Directions for this task
Extract each line holding the word "checkbox" from the entries.

Task data Block Start

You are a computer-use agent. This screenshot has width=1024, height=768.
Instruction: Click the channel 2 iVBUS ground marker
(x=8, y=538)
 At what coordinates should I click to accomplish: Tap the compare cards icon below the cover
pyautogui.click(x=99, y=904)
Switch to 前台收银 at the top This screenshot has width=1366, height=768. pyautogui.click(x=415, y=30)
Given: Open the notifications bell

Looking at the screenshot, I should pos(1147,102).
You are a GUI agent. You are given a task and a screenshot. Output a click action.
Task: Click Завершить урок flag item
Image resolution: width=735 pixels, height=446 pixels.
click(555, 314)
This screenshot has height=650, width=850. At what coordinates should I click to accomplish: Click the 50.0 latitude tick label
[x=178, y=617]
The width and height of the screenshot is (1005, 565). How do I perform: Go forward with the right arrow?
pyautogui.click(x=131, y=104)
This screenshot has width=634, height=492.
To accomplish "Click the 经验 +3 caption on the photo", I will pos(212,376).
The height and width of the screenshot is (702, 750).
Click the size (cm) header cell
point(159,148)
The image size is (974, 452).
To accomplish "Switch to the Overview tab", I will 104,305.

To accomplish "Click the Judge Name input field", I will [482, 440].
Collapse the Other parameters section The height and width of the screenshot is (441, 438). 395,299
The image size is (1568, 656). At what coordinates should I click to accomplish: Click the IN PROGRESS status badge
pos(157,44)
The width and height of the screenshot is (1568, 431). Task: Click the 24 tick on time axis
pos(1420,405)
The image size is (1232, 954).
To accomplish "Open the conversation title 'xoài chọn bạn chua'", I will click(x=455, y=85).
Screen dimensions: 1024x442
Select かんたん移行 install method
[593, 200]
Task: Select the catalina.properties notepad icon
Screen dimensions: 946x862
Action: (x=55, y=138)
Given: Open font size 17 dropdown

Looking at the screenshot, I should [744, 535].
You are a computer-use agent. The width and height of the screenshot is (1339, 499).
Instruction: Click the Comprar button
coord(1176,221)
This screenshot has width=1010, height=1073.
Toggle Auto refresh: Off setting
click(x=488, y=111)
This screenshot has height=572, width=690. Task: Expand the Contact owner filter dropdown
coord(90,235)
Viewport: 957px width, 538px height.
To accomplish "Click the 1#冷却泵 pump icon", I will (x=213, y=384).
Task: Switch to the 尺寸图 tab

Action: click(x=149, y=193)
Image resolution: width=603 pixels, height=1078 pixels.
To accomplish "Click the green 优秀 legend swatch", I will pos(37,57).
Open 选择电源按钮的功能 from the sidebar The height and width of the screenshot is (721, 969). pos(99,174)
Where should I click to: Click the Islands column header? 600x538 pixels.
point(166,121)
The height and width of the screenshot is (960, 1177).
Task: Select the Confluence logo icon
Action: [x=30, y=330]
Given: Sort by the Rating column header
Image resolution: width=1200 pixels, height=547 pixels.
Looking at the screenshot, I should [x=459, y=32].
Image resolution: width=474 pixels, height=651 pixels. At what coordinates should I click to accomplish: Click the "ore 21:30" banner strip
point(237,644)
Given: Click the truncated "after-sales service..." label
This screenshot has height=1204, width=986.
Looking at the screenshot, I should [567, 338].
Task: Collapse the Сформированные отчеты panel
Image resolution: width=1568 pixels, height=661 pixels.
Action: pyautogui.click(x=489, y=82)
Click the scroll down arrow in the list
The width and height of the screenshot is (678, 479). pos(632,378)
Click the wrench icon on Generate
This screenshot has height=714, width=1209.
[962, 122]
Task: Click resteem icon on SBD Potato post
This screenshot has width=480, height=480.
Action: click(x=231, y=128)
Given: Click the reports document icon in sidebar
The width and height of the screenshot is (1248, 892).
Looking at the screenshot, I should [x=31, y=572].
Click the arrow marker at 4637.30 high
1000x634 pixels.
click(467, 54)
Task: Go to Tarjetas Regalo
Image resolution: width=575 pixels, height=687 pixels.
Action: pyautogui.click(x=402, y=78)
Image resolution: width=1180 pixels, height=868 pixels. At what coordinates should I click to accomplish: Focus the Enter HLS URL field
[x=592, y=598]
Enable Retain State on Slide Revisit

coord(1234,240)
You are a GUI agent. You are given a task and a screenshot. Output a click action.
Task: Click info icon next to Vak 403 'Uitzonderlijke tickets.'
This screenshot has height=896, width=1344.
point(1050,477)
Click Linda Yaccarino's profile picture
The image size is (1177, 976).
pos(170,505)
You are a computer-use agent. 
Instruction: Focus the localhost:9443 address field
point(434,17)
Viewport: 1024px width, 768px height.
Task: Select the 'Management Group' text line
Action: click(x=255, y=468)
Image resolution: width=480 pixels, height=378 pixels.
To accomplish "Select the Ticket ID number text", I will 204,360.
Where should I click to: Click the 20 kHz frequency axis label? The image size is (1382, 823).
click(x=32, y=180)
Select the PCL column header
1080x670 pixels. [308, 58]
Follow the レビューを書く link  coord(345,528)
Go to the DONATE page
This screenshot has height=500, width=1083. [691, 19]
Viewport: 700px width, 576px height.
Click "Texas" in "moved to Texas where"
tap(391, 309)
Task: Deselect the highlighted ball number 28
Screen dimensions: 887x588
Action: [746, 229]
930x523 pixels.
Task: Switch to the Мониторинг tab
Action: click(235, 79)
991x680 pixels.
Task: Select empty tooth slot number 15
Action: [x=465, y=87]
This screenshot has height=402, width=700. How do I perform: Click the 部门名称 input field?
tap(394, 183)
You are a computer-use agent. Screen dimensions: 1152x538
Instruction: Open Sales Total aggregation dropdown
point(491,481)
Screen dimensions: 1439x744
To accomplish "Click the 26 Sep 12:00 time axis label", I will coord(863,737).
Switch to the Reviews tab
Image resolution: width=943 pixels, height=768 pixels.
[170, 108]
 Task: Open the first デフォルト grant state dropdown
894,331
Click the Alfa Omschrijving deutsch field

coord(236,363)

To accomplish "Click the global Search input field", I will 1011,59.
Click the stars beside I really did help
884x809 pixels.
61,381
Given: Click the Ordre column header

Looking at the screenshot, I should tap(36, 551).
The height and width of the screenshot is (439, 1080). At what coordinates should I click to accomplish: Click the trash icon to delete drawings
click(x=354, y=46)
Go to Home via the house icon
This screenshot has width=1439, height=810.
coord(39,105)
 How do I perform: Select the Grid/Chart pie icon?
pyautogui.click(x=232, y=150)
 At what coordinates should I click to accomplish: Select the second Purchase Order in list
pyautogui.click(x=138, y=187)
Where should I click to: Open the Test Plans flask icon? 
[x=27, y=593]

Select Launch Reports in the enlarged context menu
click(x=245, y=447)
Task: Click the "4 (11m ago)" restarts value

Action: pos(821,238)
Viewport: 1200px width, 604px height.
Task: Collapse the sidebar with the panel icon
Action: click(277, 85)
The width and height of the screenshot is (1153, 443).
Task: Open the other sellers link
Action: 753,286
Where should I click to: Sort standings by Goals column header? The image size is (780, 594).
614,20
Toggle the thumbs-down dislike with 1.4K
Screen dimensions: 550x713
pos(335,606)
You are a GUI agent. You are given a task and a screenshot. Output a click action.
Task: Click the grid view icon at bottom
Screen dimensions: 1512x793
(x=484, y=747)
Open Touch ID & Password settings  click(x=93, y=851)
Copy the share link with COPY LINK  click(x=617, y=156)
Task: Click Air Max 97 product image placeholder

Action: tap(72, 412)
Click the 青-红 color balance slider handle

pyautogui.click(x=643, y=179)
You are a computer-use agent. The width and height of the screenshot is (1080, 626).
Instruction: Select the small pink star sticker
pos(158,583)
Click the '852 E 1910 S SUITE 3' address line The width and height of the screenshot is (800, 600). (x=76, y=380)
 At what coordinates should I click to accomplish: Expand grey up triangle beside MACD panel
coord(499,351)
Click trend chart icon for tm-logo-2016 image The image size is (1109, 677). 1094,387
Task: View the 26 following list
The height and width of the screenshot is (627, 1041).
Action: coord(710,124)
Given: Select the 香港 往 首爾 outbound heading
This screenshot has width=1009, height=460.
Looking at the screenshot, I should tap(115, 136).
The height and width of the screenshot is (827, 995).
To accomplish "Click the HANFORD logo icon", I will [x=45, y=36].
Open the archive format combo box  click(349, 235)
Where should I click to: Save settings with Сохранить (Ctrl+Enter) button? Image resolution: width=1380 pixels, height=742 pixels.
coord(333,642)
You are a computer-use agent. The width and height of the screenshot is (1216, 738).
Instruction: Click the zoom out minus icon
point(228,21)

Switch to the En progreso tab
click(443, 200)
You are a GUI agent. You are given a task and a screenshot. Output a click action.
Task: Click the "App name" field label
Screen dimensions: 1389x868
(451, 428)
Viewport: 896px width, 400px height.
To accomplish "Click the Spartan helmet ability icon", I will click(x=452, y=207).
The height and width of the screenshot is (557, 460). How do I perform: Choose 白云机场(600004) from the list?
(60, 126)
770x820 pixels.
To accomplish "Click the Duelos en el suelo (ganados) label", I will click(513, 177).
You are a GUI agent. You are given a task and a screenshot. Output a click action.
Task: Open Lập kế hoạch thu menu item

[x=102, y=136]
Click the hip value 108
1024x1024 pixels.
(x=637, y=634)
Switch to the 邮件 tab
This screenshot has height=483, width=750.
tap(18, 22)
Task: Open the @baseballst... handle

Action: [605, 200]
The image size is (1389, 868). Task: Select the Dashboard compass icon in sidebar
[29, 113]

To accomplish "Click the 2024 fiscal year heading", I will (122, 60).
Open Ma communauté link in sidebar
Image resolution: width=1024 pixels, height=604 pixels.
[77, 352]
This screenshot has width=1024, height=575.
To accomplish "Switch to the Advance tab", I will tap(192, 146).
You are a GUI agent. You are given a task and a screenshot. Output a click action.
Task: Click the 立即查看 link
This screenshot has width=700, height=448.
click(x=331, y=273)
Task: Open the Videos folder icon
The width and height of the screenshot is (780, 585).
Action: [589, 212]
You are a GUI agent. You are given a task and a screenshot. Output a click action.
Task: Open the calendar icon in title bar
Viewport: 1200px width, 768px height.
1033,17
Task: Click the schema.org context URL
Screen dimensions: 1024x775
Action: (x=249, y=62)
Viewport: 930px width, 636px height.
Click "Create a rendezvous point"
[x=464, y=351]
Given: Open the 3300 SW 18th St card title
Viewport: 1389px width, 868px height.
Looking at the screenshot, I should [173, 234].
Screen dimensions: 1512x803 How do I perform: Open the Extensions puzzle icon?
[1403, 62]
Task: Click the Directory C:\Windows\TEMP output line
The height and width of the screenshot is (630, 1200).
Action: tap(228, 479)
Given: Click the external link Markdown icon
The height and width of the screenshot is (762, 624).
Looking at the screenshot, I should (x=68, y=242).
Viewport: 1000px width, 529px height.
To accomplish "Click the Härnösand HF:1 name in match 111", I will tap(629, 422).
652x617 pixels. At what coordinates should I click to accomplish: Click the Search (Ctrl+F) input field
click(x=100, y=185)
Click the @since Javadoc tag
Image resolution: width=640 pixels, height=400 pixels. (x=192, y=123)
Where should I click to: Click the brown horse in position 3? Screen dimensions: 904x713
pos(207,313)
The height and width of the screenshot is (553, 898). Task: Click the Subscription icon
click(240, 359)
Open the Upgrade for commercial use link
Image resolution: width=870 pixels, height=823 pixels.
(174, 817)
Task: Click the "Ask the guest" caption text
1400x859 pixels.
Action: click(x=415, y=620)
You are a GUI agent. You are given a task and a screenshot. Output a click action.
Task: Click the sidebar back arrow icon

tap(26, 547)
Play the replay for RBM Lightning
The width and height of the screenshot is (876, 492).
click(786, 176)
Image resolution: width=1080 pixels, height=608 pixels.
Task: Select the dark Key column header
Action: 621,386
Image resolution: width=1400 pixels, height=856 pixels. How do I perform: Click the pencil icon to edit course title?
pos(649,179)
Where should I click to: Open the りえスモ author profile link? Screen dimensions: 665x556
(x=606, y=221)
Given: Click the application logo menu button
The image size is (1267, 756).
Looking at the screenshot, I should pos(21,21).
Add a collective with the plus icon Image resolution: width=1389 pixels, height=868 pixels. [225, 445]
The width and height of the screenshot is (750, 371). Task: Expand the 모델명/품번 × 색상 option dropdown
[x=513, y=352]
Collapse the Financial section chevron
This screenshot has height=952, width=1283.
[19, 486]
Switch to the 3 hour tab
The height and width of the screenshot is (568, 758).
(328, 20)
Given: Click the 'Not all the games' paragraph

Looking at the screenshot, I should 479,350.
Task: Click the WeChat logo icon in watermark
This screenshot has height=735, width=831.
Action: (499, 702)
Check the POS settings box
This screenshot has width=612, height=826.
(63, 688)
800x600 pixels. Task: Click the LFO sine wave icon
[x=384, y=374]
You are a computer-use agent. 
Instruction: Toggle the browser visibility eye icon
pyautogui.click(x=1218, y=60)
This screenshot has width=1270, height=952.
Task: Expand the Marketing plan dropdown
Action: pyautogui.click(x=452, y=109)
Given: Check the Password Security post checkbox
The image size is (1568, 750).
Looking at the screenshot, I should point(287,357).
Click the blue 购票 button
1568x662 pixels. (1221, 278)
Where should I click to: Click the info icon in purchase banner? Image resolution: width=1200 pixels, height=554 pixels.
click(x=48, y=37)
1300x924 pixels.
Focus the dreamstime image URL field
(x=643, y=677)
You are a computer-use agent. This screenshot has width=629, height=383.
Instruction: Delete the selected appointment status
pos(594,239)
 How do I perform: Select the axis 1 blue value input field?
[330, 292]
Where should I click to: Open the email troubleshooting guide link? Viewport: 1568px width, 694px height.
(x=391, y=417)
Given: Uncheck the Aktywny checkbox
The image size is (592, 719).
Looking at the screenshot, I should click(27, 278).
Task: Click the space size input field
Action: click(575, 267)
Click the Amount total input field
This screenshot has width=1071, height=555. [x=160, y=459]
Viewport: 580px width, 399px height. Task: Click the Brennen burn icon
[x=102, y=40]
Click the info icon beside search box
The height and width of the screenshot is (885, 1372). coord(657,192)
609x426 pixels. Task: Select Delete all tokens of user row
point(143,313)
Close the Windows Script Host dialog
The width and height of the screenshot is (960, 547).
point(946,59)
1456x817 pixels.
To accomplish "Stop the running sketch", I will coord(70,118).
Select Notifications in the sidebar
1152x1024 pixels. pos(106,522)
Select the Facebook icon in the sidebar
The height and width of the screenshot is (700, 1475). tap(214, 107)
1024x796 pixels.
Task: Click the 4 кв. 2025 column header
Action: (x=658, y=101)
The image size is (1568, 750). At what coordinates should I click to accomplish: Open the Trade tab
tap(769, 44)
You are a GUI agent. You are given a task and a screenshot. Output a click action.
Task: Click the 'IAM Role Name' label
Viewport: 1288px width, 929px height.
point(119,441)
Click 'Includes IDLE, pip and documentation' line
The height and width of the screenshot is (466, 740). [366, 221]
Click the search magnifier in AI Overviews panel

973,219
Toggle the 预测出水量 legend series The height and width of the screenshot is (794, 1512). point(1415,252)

Task data Block End

Answer box
Given: Check the Password Security post checkbox
Given: Uncheck the Aktywny checkbox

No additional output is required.